Bad home-made rocks on the planet surface, and really plastic plants. We always got these types of rocks in Trek. Did they make them with strips of burlap on frame, then plaster and paint? I remember being slightly puzzled that I never saw rocks like that in real life.

And here’s where we see James “R” Kirk on a tombstone. Later he would say his middle initial was “T.” And later still, during the cartoon series that followed, we learned that his middle name was Tiberius. Eh.

And, Kirk tears his shirt. For the first of many times. Undershirts come and go between scenes. Dr Dehner wears granny panties. That’s a disappointment.

So, observations on story and characters? Kirk is recognizable with responsibility for his crew, compassion, confronting gods, and doing his Kirk-fu fighting (love when he’s toting the phaser rifle and rolls to take a shot). He shows his humanity when he pauses before killing Mitchell to ask for forgiveness – which of course gives Mitchell the time to turn the tables on him!

Spock doesn’t acknowledge emotions in himself, then confesses to have “felt” for Mitchell at the end. He says he has an ancestor who married an Earth woman (as opposed to his mother being the source of his mixed blood, as we learn later). He is not at all hesitant to kill, and is responsible for having the phaser rifle on the planet to shoot Mitchell.

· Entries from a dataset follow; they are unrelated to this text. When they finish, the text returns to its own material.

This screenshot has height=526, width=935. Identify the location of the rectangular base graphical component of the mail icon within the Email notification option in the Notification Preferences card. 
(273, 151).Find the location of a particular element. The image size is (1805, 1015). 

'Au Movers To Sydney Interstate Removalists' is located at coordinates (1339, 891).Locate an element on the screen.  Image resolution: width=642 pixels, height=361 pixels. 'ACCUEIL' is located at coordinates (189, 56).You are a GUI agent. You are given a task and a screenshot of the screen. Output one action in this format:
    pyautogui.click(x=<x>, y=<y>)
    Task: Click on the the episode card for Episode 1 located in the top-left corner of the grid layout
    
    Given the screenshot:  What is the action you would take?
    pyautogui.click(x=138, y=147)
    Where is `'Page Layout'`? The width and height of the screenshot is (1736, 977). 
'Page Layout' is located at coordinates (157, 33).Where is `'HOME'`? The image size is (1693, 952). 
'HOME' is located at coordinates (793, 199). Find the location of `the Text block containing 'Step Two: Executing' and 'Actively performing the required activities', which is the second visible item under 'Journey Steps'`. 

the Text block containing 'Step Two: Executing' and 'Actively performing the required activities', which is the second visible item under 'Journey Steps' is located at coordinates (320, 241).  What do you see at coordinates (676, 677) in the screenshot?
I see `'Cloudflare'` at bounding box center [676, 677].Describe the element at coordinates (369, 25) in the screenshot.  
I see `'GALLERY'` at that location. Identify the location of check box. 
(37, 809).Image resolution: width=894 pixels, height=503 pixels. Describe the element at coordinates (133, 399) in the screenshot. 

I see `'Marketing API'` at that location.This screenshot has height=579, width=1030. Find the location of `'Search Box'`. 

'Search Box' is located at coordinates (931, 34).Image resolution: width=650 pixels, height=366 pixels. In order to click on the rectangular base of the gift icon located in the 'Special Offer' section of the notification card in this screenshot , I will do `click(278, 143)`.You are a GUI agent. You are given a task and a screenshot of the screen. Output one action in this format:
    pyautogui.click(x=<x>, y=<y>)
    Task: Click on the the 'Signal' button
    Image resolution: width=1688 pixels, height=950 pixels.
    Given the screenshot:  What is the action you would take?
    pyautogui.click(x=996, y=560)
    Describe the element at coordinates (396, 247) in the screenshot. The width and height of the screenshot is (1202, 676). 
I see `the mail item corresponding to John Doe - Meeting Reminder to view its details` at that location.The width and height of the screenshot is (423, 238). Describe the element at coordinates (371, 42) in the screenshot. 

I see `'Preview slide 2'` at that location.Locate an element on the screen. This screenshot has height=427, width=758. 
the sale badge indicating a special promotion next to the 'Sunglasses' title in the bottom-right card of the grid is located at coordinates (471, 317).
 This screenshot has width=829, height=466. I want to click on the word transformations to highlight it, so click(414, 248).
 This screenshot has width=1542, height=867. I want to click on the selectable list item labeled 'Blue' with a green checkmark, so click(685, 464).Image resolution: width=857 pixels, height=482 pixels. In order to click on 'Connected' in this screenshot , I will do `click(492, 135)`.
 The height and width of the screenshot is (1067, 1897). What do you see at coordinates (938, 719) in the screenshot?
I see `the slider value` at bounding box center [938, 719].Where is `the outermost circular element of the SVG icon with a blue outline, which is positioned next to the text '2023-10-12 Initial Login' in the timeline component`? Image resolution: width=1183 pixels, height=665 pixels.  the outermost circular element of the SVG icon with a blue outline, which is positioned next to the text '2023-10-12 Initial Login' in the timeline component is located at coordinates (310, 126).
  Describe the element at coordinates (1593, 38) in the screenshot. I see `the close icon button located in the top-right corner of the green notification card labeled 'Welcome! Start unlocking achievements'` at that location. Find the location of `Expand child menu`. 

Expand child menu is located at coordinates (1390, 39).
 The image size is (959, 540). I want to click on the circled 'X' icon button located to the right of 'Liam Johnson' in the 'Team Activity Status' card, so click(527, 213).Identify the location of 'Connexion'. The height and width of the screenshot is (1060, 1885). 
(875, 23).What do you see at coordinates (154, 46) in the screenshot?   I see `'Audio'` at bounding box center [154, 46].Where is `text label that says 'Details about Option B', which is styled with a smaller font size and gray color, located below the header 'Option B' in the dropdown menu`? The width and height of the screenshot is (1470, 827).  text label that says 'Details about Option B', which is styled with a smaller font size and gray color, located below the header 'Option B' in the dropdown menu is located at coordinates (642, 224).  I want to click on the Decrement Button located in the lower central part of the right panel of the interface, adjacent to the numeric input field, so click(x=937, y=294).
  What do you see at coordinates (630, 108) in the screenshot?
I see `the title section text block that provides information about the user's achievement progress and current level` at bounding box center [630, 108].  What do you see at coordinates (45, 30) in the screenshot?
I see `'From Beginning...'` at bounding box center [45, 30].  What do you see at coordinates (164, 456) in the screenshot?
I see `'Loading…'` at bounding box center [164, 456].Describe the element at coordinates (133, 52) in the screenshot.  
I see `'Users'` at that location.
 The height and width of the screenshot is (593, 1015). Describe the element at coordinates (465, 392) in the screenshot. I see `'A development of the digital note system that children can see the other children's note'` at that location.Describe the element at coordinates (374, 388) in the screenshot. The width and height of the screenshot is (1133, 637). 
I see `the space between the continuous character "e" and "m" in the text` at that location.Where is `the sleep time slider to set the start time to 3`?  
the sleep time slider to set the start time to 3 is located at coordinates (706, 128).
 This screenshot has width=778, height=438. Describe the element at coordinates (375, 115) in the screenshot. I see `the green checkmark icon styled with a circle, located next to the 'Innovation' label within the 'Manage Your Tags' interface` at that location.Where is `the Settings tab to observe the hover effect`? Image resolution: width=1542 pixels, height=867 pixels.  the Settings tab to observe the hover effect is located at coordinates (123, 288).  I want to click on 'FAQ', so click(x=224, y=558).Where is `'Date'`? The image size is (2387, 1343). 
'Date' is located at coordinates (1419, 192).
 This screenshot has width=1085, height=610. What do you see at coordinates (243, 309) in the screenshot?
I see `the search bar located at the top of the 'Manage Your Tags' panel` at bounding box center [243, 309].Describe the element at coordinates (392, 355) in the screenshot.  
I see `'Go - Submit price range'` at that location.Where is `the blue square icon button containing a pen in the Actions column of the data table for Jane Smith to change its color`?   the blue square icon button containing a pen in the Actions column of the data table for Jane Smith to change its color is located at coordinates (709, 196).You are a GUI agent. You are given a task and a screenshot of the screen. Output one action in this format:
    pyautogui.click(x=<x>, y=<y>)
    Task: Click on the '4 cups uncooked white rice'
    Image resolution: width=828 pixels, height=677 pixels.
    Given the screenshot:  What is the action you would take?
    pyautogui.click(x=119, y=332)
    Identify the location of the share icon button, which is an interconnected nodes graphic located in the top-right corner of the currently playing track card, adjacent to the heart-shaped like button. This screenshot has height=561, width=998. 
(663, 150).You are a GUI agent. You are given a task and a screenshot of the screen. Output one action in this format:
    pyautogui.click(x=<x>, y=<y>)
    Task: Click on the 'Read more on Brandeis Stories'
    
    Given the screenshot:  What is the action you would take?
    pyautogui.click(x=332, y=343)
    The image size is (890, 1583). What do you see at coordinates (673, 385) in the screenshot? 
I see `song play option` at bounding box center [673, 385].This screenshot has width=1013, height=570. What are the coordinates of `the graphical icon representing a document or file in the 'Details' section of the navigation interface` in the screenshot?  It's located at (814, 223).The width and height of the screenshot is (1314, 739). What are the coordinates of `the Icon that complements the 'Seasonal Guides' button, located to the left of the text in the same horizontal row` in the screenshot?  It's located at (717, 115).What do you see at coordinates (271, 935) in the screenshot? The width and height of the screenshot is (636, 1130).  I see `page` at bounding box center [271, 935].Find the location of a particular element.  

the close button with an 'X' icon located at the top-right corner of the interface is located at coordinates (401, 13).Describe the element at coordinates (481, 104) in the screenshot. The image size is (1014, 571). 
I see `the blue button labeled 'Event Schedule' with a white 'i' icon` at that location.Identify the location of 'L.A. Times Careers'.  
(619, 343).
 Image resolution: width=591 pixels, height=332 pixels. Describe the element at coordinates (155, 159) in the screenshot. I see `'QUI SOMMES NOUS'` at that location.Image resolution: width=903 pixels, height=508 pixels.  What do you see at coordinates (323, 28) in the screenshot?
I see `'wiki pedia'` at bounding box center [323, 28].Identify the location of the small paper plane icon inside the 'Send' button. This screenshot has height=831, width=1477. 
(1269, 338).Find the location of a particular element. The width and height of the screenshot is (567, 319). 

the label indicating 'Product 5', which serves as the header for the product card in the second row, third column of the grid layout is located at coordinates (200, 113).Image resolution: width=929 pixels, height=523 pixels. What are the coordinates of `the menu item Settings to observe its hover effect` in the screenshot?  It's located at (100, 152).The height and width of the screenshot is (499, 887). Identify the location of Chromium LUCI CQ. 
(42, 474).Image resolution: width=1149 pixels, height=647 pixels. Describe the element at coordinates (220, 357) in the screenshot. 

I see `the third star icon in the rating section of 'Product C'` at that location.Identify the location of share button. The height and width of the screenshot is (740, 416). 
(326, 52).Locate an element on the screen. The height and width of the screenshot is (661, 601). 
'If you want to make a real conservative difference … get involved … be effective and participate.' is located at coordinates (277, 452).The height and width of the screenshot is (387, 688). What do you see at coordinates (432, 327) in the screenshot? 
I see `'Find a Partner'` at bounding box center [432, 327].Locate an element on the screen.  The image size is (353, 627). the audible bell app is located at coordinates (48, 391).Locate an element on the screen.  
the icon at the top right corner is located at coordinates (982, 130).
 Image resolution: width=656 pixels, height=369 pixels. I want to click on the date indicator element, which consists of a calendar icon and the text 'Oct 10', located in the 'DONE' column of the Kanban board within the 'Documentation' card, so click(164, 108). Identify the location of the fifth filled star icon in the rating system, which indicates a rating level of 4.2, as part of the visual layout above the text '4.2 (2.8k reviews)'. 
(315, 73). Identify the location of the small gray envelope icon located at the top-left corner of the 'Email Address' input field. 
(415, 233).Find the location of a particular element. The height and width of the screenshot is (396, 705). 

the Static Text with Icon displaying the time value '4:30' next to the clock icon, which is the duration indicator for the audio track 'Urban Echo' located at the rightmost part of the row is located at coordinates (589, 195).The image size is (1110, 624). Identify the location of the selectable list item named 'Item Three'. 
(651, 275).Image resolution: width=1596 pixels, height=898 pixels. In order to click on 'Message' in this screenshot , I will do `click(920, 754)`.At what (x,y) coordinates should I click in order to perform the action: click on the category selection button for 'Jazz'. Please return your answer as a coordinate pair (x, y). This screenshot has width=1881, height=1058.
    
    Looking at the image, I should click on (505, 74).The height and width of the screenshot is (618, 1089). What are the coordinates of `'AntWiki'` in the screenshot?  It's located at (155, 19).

Sulu has pretty much only one thing to say, and there’s no personality evident. Scotty is all business too. The doctor is boring, and strikingly old compared to the rest.

The story is a good adventure, tension builds steadily, Mitchell is on a trajectory towards monster, and Kirk convincingly persuades Dehner that absolute power corrupts absolutely. Man cannot wield such power until he has matured beyond where he stands at that time.

Shatner and Lockwood do a fine job of acting. Kellerman a little less convincing, Nimoy a little too over the top. But the episode as a whole fits in well with the best of the original series’ episodes.

Which I’m looking forward to watching over the next 78 days. I hope you’ll join me, and that you’ll share your thoughts as well.